“Office for the Arts Announces 2025 Arts Prize Winners”
(Cambridge, MA) — The Office for the Arts at Harvard and the Council on the Arts at Harvard, a standing committee of the Faculty of Arts and Sciences, announce the recipients of the annual undergraduate arts prizes for 2025.
The awards, presented to more than 224 undergraduates over the past 42 years, recognize outstanding accomplishments in the arts undertaken during a student’s time at Harvard.
Caitlin Beirne ‘25 and Adrienne Chan ‘25 are recipients of the Radcliffe Doris Cohen Levi Prize. The prize recognizes a Harvard undergraduate who combines talent and energy with outstanding enthusiasm for musical theater at Harvard. The prize honors the memory of Doris Cohen Levi ’35 and is conferred upon a student who has made a consistent contribution of high quality to the production or performance of musical comedy, opera, dance and all other forms of theater which combine music and theatrical performance at Harvard.
“Artist Profile: Adrienne Chan ’25 — Choreography as a Relationship, Dance as its Language”
Adrienne L. Chan ’25, member of the Harvard Ballet Company and choreographer of “Heathers: The Musical” and “Footloose,” among other Harvard-Radcliffe Dramatic Club productions, is an artist with a vision.
“I’m a believer in that dance can exist as its own independent art form and not in service of something else or in context of something else, that it can be isolated from music or from text or anything, and still generate a lot of meaning,” Chan said in an interview with The Harvard Crimson.

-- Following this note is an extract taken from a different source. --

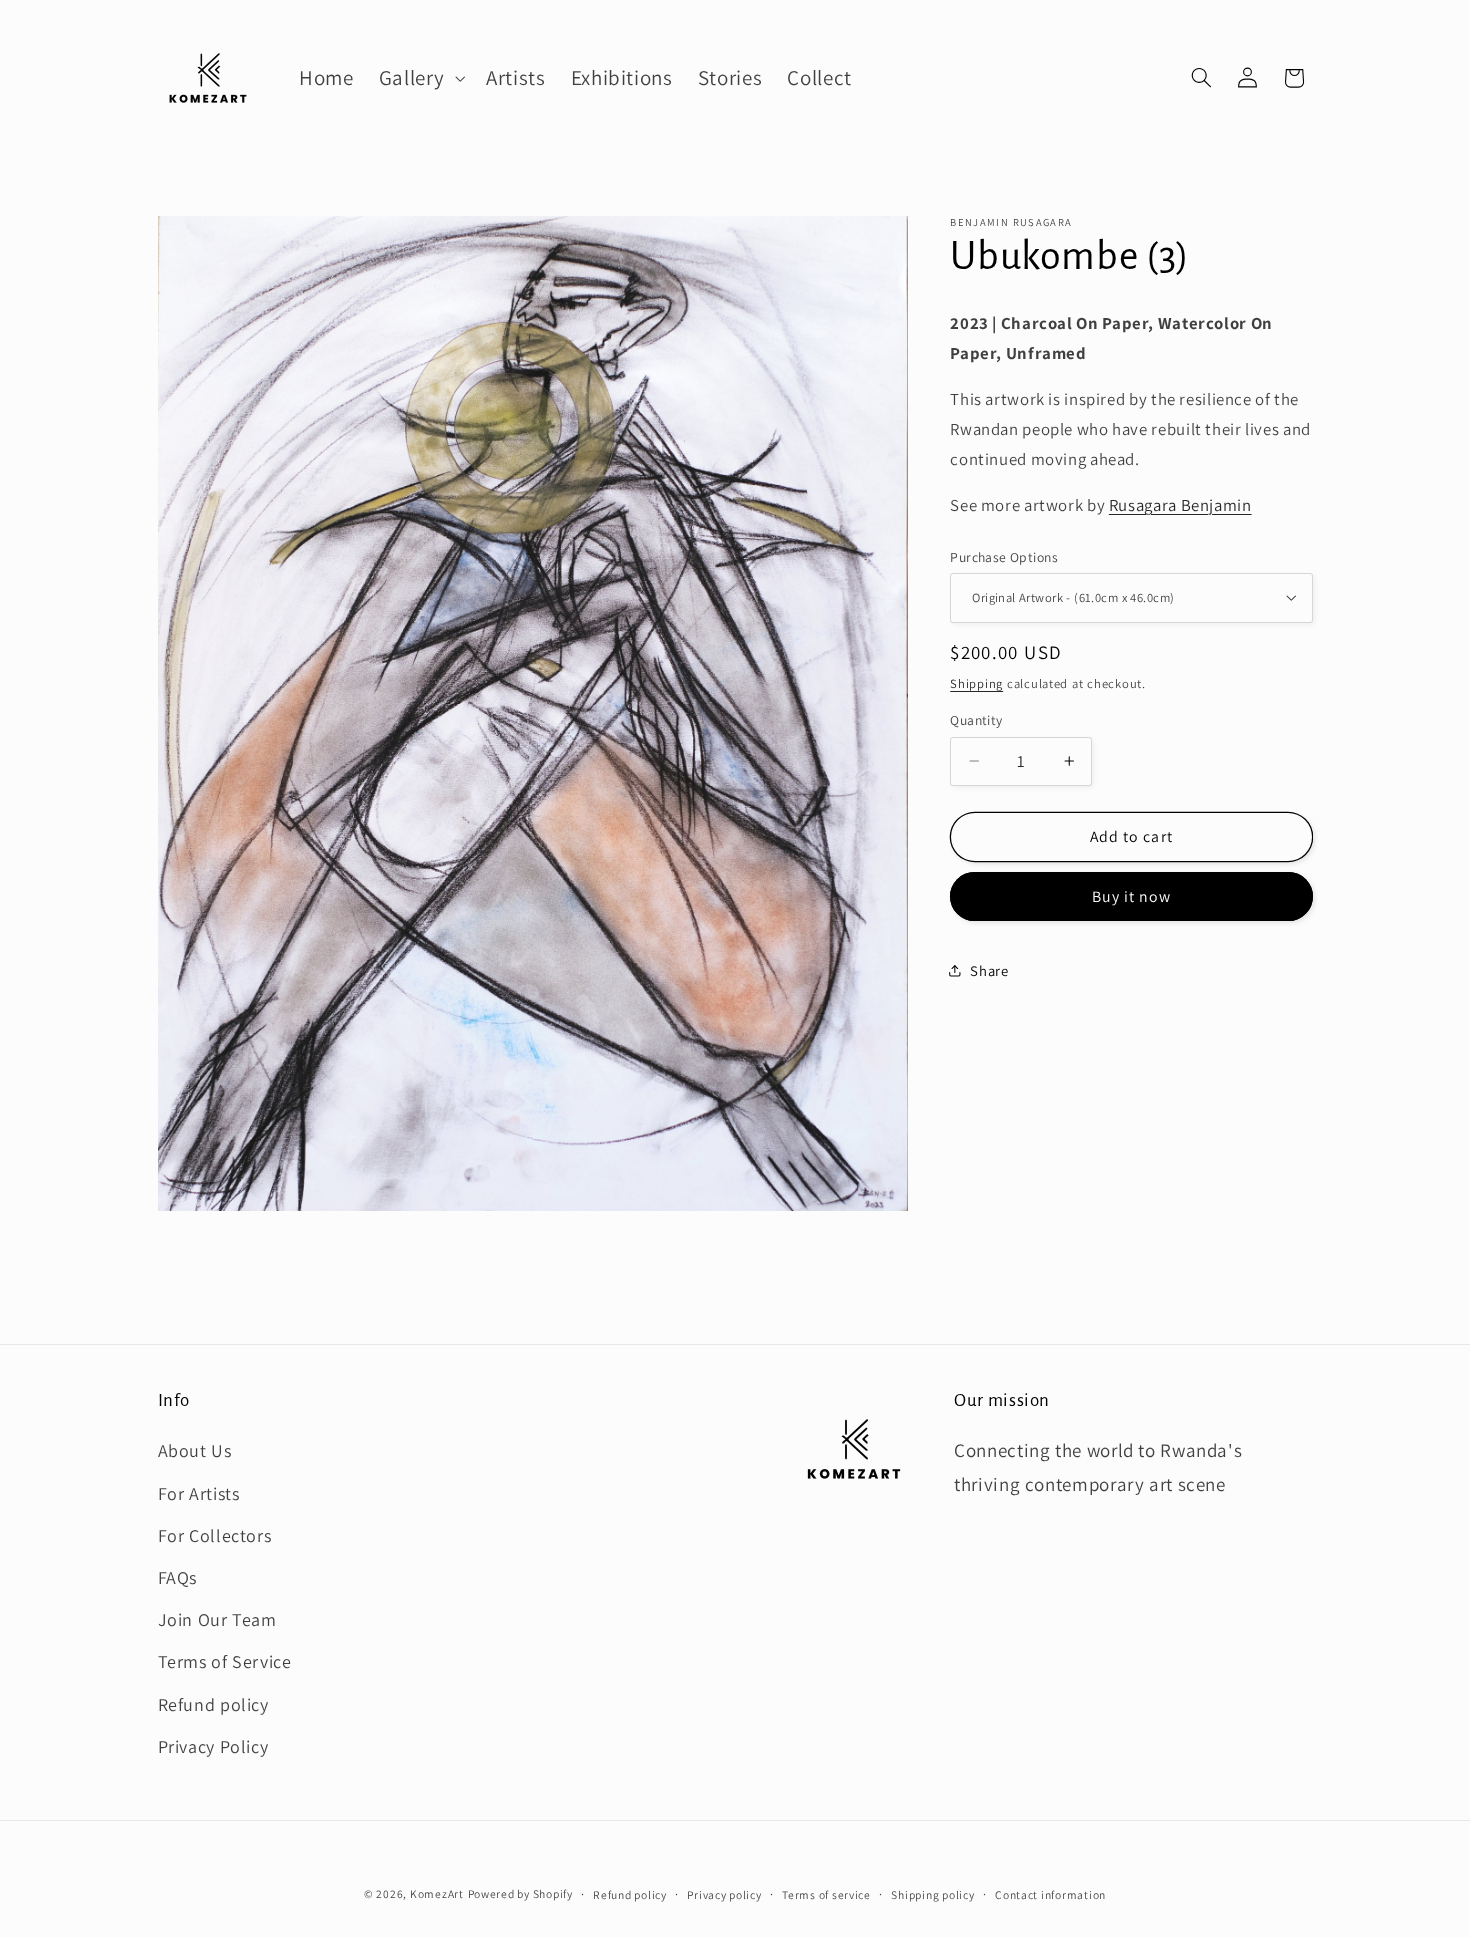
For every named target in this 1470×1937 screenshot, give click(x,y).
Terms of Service (225, 1661)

She does not consider choreography a dictatorship, rather a horizontal relationship with the performers: The creativity of both the choreographer and the performers contributes to making dance its own entity and granting it independence.

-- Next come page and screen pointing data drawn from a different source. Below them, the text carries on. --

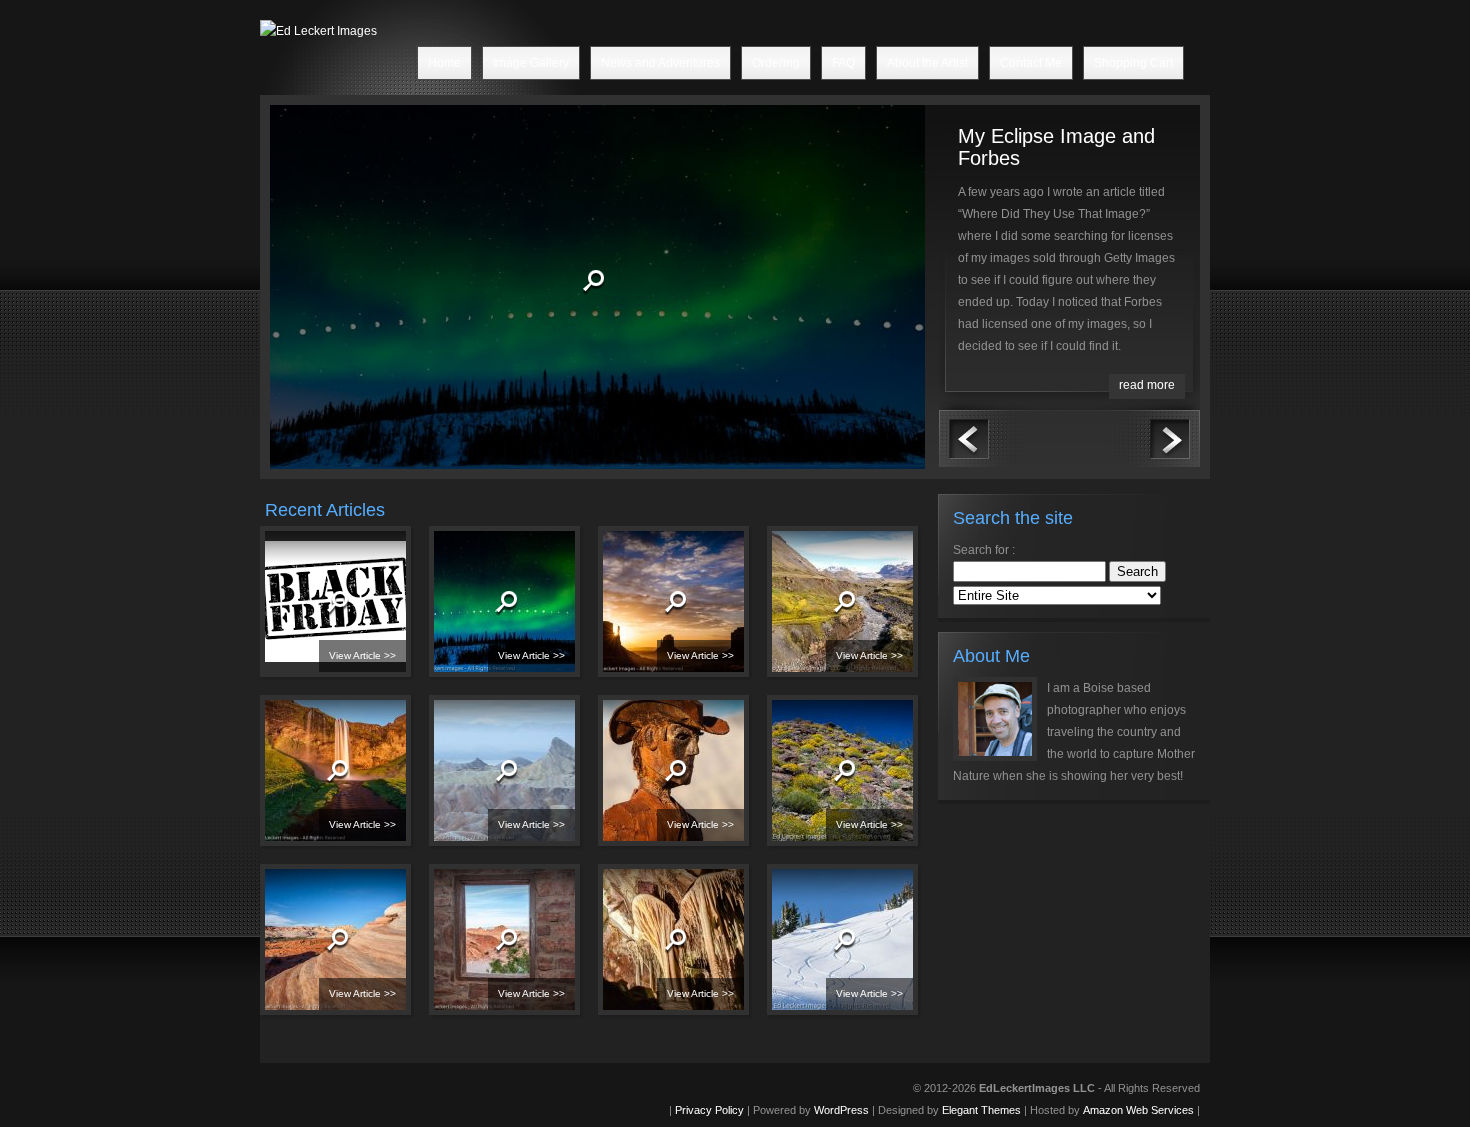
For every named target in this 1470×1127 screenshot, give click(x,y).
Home (444, 63)
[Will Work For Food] (814, 613)
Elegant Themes (981, 1110)
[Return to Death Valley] (476, 782)
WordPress (841, 1110)
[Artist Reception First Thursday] (645, 613)
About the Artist (927, 63)
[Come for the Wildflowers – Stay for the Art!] (645, 782)
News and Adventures (660, 63)
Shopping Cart (1133, 63)
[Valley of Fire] (476, 951)
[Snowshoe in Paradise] (814, 951)
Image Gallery (531, 63)
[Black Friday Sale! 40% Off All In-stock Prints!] (307, 613)
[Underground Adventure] (645, 951)
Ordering (776, 63)
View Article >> (362, 655)
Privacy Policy (709, 1110)
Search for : (984, 550)
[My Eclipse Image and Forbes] (437, 292)
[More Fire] (307, 951)
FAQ (843, 63)
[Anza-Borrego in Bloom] (814, 782)
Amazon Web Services (1138, 1110)
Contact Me (1031, 63)
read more (1147, 385)
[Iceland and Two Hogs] (307, 782)
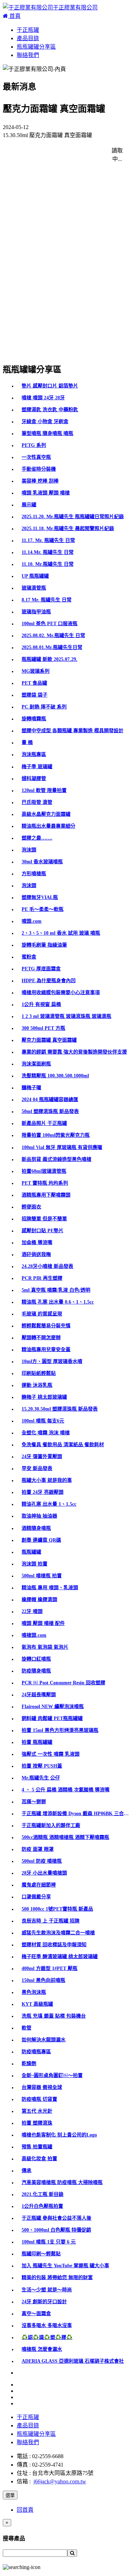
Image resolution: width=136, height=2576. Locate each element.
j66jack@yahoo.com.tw (59, 2481)
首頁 (14, 16)
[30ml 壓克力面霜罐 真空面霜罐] (50, 157)
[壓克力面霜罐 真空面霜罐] (44, 183)
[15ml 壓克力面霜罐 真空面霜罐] (50, 209)
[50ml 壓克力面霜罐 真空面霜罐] (50, 313)
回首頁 (25, 2510)
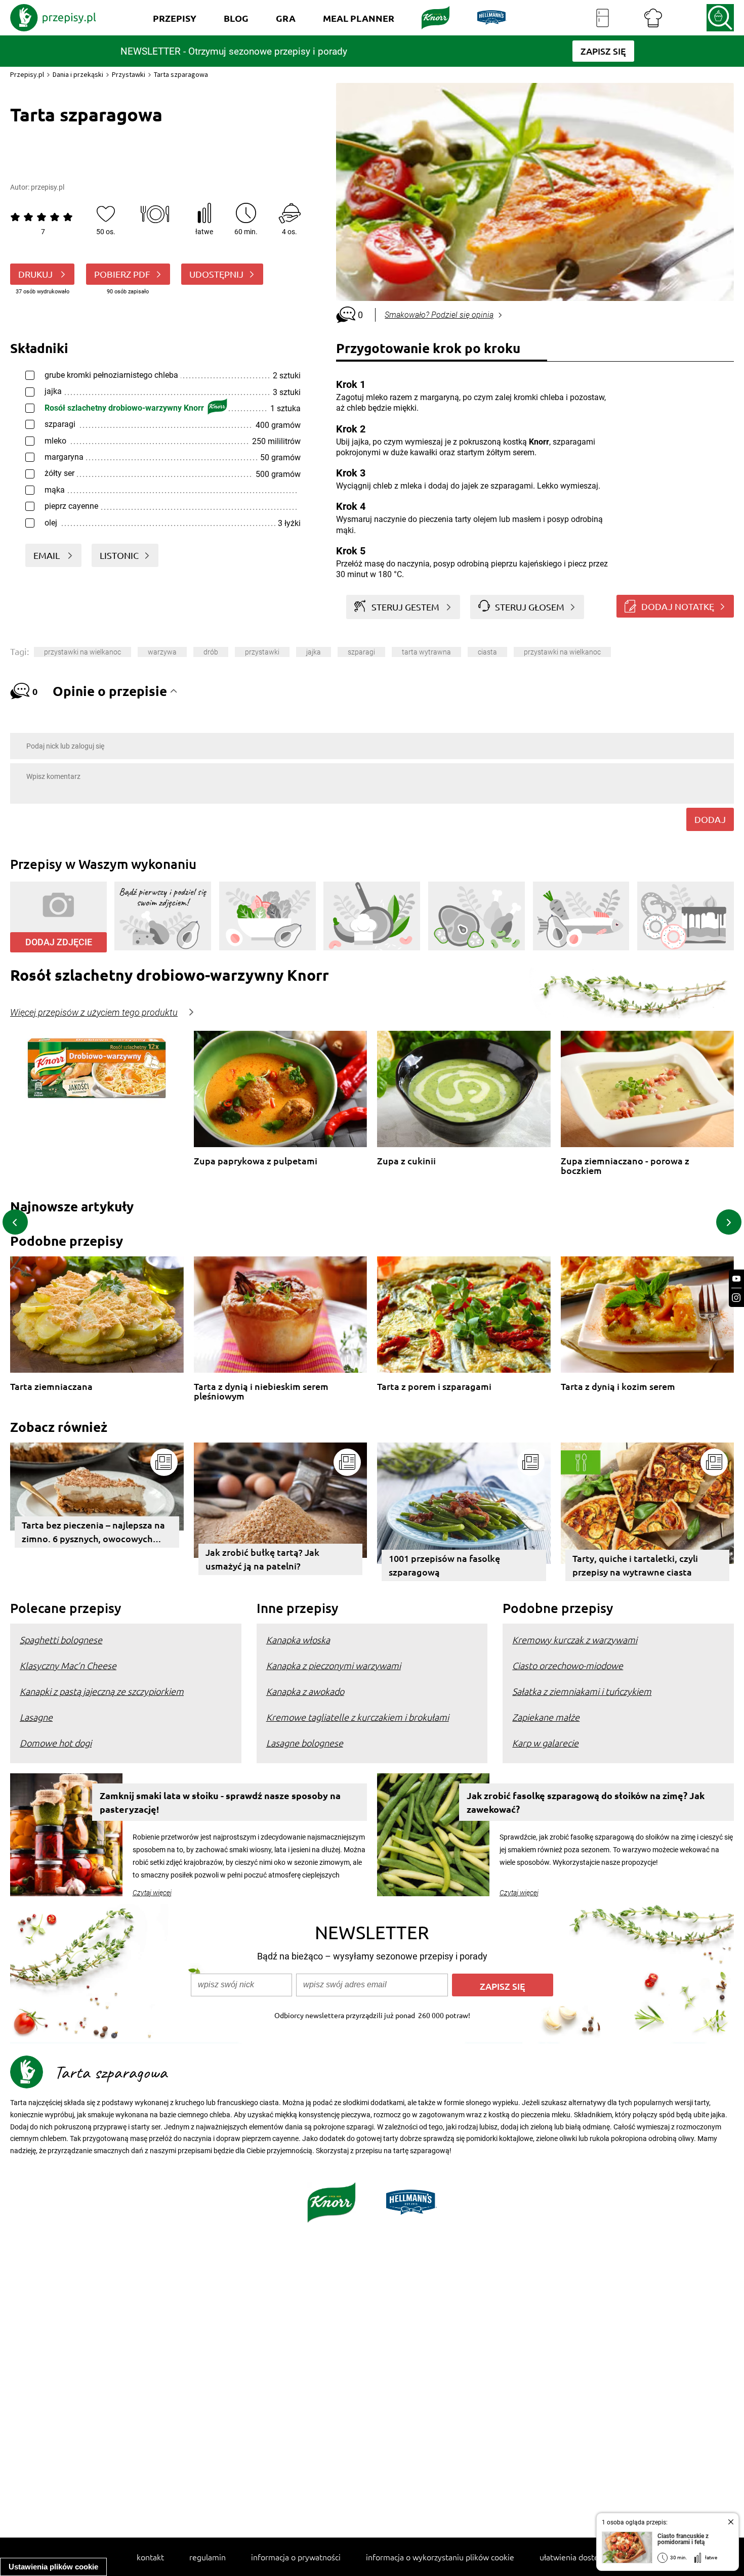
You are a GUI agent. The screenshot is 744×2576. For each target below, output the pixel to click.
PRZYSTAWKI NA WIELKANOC (562, 652)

– Nicole M. Hernandez Abud, The Harvard Crimson
On Romeo & Juliet:
This Romeo & Juliet embodied that same creative audacity and dared to defy expectations. Like Gertrude Stein’s salon, which fostered unbounded imagination and bold reinvention, this production sought new paths, pushed beyond the familiar, and forged a powerful, intimate connection with each audience member—pulling us deeper into the narrative and inviting a fresh, urgent perspective on Shakespeare.
Chan and her co-choreographer Jimena Luque ’25 used Shakespeare’s text as a launchpad, transforming familiar narratives into something startlingly new. They broke the story apart and breathed new life into it. They challenged conventions, forged new connections, and created a space where love, rage, hope, and grief felt raw and immediate.
Just as Gertrude Stein’s salon fostered radical collaboration and boundary-dissolving ideation, Chan and Luque’s production also bridged artistic forms, drawing from an eclectic mix of dance styles—from Afro-Peruvian motifs to Andean folkloric rhythms—to shape a movement language that transcended traditional storytelling. We had no choice: in their presence, Shakespeare became a living, breathing force capable of connecting us to our most human selves, and not just a literary relic of the past.
– Todd Bida, The Harvard Independent

photo by Stella Gilbert
The seminal question that the production tackles is not contained to the tragic fate of Romeo and Juliet’s relationship. It aims to investigate what the interactions between their love and the cruel politics of their world tell us about our own world.
“What decisions can we make to honor the rights of children and people to love as they love?” Chan said.
An optimistic retelling of Romeo and Juliet’s cosmic, wild, and uncontrollable love may be exactly what Harvard audiences need to renew their hope for a brighter future and identify the right choices needed to get there.
“Love is the medium with which we envision an ideal future for ourselves, for our children, and politically,” Chan said.
– Saranya Singh, The Harvard Crimson
On The 25th Annual Putnam County Spelling Bee:
In songs that involved overlapping voices, such as the dizzying and spectacular “Pandemonium,” the choreography of Adrienne Chan ’25 offered all sides of the audience an excellent view while manifesting the rambunctious energy of the children in visually fun formations.
– Isabelle A. Lu, The Harvard Crimson

photo by Sarah Erickson
On Spring Awakening:
While the music throughout the entire two hours is often bombastic and benefits from the talented ensemble, in the dress rehearsal I watched, the deeply thoughtful choreography was incongruous with some of the excellent blocking. Even sitting in an 11-person crowd, the punk energy during “Totally F****d” at the climax of the show almost compelled me to jump out of my seat and sing along. But, this energy was developed by letting the cast run wild, jumping in tandem with the energy of the live eight-person band on stage with them. Throughout the rest of the show, the rewarding choreography was characterized by large sweeping arm movements and relatively restrained lower bodies.